UW modeler ‘concerned we are flying blind’ as states begin to reopen
The latest update from modelers at the UW’s Institute for Health Metrics and Evaluation (IHME) predicts upwards of 147,000 coronavirus deaths in the United States by August, driven by what one researcher worries is a lack of preparedness from states beginning to reopen.
“Our main question now is whether Americans, as they increase their mobility, are doing so in a safe way,” the IHME’s Dr. Ali Mokdad said Wednesday. “That main question, plus the lack of robust monitoring, has me concerned that we are driving blind in places as we reopen our economy and will prevent us from reacting quickly if a second wave occurs.”
That main question, plus the lack of robust monitoring, has me concerned that we are driving blind in places as we reopen our economy and will prevent us from reacting quickly if a second wave occurs. 13/15
— Ali H. Mokdad (@AliHMokdad) May 13, 2020
Wednesday’s update to the IHME model marked an increase of almost 13,000 more predicted deaths since last week, driven largely by increases in mobility in states choosing to relax distancing measures.
While many experts have emphasized the need for a more robust system of coronavirus testing and contact tracing before distancing measures can end, many states have opted to begin reopening against that advice.
“I understand the urge to go back to the new ‘normal,’ but fear that we are not preparing to do so in the right way,” Dr. Mokdad cautioned. “We need to make sure we have the systems and processes in place to provide us with the information we need to both chart a path forward and assess whether we need to pause and/or take a step back.”
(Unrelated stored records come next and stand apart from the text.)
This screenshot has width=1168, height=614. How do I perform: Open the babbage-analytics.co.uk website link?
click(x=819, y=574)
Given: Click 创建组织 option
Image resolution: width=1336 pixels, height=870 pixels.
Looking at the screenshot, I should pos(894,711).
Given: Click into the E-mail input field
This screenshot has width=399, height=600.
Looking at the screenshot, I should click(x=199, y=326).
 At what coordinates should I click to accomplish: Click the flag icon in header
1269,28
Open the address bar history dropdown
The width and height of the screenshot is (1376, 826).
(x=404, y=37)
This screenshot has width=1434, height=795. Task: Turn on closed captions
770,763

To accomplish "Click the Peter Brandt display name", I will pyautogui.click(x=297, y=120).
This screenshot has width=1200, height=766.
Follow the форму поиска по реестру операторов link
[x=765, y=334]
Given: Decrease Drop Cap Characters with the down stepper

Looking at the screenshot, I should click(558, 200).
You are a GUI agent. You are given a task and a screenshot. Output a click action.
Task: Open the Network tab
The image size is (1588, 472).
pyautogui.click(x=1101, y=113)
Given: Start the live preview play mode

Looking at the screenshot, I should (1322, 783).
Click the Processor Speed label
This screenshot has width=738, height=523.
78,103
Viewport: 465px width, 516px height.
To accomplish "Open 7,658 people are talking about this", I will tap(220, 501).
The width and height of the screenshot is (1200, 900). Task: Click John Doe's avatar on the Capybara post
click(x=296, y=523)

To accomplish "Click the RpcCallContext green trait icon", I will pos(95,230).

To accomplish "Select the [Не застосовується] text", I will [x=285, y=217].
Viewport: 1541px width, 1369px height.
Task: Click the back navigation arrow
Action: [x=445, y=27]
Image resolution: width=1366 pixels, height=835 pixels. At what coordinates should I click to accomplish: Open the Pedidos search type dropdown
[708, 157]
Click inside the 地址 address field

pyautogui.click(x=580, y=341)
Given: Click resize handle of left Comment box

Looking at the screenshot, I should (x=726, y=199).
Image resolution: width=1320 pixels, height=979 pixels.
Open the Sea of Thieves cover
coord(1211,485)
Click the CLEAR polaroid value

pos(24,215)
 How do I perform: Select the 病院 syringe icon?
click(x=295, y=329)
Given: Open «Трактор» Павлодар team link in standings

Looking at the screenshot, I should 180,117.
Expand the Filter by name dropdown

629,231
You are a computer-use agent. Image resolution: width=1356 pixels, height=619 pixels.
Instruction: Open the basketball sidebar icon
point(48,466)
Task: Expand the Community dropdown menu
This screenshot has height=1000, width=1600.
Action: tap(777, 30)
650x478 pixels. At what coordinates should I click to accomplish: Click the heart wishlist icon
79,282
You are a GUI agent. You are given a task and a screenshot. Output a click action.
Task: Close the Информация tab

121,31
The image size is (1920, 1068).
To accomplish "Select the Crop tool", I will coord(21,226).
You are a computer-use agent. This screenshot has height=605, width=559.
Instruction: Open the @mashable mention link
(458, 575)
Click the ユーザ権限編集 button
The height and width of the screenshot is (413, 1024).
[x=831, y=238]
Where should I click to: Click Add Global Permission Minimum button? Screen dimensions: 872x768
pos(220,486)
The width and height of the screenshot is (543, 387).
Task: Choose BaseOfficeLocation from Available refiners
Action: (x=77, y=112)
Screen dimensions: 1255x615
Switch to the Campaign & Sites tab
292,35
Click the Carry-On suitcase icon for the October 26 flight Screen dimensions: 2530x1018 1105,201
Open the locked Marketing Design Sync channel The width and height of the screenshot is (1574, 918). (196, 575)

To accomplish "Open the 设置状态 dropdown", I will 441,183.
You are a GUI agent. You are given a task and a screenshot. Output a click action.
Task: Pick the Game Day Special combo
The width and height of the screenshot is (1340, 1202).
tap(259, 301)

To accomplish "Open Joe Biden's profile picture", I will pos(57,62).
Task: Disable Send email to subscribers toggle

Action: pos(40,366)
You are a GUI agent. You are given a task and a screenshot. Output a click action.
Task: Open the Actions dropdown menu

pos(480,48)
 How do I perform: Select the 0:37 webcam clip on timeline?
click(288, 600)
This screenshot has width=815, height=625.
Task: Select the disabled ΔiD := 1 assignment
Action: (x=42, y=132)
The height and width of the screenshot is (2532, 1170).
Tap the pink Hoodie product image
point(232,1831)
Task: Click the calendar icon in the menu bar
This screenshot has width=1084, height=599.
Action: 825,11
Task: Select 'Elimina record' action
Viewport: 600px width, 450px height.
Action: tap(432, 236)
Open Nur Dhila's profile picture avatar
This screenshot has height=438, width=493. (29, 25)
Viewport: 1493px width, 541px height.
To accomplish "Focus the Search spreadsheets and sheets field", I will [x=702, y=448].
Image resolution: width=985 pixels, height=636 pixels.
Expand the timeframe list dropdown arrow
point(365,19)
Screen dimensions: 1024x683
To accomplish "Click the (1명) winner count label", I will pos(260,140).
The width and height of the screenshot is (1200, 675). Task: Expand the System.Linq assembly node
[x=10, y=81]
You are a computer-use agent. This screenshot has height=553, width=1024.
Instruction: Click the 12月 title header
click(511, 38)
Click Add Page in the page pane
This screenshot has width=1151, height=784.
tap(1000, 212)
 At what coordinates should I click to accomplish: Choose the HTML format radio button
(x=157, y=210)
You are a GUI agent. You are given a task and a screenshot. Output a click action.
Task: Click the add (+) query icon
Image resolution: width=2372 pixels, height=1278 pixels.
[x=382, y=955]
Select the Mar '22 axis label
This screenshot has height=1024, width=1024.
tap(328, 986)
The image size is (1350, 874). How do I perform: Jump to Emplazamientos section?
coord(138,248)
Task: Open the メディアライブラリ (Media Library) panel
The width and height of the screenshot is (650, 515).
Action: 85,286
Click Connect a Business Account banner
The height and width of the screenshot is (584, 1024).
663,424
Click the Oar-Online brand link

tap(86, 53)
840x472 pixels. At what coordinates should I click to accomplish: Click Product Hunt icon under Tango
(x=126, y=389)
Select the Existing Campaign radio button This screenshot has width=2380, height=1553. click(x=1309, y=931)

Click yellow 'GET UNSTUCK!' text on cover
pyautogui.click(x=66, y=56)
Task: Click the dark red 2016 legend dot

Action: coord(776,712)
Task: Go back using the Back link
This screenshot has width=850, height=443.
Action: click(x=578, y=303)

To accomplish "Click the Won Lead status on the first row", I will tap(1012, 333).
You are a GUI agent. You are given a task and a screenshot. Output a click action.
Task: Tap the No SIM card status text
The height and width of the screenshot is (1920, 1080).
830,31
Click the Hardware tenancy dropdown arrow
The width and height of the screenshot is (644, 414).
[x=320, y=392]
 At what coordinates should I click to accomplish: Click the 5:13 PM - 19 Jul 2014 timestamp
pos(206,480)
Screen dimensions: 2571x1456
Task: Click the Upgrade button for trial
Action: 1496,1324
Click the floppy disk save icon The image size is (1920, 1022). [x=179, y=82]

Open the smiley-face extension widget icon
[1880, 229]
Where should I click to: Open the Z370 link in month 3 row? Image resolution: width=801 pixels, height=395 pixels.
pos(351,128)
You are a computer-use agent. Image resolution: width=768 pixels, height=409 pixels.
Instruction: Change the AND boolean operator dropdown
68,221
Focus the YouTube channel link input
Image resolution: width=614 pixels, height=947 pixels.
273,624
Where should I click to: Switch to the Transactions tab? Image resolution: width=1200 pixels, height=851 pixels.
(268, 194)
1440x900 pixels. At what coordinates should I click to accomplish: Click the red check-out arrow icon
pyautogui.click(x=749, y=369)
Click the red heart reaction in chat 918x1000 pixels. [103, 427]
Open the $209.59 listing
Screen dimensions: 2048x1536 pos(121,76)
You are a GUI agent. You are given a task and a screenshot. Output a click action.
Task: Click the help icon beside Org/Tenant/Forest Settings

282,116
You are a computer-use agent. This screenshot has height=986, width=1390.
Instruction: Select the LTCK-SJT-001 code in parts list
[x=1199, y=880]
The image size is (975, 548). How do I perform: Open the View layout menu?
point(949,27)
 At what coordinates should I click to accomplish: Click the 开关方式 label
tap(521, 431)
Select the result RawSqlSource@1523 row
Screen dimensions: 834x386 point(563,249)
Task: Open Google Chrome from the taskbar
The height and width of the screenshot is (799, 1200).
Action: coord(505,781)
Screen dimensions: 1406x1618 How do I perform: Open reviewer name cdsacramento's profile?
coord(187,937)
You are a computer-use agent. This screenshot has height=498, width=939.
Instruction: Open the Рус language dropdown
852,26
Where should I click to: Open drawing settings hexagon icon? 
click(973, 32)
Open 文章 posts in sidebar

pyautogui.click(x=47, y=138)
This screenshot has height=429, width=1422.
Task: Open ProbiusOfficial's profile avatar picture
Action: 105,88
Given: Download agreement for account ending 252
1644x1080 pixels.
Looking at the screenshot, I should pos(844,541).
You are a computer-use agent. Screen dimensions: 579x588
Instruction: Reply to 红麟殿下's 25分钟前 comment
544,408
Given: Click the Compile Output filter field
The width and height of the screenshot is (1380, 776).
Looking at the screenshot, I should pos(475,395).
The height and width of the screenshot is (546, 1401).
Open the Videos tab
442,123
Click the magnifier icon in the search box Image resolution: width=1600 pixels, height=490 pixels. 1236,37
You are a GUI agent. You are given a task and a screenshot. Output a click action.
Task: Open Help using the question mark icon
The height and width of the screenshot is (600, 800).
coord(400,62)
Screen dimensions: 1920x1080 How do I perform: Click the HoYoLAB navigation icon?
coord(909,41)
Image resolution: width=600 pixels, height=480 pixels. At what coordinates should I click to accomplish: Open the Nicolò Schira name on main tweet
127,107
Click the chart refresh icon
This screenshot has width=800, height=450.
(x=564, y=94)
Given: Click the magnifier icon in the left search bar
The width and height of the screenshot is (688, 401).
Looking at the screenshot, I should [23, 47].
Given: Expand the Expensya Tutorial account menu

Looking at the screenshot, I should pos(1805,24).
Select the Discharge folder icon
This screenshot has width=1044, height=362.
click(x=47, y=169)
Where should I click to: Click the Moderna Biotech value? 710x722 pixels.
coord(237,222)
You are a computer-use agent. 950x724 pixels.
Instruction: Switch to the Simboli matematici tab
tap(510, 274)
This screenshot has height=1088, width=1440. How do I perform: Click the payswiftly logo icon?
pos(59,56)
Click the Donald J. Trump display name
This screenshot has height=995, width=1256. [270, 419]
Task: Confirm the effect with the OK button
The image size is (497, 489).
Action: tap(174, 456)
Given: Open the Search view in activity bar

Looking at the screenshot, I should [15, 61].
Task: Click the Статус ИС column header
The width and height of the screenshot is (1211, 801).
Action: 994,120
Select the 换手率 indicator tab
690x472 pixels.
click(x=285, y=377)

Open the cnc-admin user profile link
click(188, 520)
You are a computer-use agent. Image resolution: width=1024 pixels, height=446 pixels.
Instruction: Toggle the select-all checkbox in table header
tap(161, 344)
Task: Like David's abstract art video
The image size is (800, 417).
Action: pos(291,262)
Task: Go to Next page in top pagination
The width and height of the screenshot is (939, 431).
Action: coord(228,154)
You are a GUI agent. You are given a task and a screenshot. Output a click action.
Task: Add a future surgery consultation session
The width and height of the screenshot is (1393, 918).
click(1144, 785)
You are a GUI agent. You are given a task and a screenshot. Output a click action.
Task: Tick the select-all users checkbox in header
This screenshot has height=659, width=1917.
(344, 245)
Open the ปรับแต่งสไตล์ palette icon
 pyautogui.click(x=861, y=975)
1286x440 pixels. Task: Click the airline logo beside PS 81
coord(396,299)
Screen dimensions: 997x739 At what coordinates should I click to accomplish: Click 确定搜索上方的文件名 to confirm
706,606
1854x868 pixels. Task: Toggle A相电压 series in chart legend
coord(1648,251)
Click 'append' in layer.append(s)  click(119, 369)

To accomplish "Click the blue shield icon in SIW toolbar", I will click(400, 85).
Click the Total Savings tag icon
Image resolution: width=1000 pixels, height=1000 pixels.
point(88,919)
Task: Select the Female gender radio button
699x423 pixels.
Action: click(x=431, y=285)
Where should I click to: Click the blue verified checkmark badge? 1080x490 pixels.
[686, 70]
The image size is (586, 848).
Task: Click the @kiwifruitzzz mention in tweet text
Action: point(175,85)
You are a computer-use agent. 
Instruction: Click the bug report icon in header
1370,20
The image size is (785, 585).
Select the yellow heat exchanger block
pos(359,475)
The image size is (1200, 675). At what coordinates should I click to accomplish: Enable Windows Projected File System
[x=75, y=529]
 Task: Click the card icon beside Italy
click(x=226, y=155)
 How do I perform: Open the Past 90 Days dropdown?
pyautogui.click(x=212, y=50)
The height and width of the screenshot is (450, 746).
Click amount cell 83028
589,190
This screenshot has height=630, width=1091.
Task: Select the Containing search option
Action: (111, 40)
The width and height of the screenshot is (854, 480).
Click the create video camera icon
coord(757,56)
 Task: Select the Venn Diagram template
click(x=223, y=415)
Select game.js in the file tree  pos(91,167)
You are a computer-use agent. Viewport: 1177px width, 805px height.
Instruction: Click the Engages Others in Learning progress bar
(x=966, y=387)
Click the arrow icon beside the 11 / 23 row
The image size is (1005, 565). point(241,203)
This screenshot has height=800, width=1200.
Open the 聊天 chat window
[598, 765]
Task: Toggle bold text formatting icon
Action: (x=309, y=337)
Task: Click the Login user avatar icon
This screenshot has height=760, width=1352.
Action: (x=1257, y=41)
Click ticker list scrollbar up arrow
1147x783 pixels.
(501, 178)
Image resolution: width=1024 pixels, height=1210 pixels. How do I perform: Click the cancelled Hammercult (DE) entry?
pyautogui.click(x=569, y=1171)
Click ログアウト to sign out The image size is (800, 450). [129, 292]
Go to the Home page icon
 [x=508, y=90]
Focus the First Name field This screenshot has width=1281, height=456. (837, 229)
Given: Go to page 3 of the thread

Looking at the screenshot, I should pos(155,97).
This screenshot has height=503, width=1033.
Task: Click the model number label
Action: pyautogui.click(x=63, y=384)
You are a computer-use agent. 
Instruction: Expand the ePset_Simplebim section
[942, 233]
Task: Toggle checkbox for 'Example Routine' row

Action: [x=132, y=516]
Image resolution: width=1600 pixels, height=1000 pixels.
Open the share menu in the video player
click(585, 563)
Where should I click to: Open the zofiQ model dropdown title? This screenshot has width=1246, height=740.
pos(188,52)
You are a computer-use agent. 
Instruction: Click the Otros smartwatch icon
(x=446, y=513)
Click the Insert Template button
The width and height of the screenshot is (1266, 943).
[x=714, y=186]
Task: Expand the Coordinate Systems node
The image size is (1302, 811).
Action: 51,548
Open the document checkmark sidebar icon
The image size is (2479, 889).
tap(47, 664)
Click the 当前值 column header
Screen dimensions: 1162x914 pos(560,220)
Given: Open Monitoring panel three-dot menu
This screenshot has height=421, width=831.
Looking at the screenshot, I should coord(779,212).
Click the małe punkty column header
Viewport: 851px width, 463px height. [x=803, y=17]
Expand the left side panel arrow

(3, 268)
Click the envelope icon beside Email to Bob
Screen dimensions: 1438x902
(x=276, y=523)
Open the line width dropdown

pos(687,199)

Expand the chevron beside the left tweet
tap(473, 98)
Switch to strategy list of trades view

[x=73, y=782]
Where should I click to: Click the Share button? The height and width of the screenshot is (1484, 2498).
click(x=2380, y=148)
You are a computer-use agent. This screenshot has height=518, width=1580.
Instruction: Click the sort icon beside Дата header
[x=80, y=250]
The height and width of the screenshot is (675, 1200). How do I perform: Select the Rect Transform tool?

That sentiment was echoed in Thursday testimony from ousted federal vaccine director Dr. Rick Bright, who warned the U.S. to prepare for what could be the “darkest winter in modern history” without an appropriately ramped-up response to the virus.
“Our window of opportunity is closing. If we fail to develop a national coordinated response, based in science, I fear the pandemic will get far worse and be prolonged, causing unprecedented illness and fatalities,” Dr. Bright said in his prepared remarks before the House Committee on Energy and Commerce.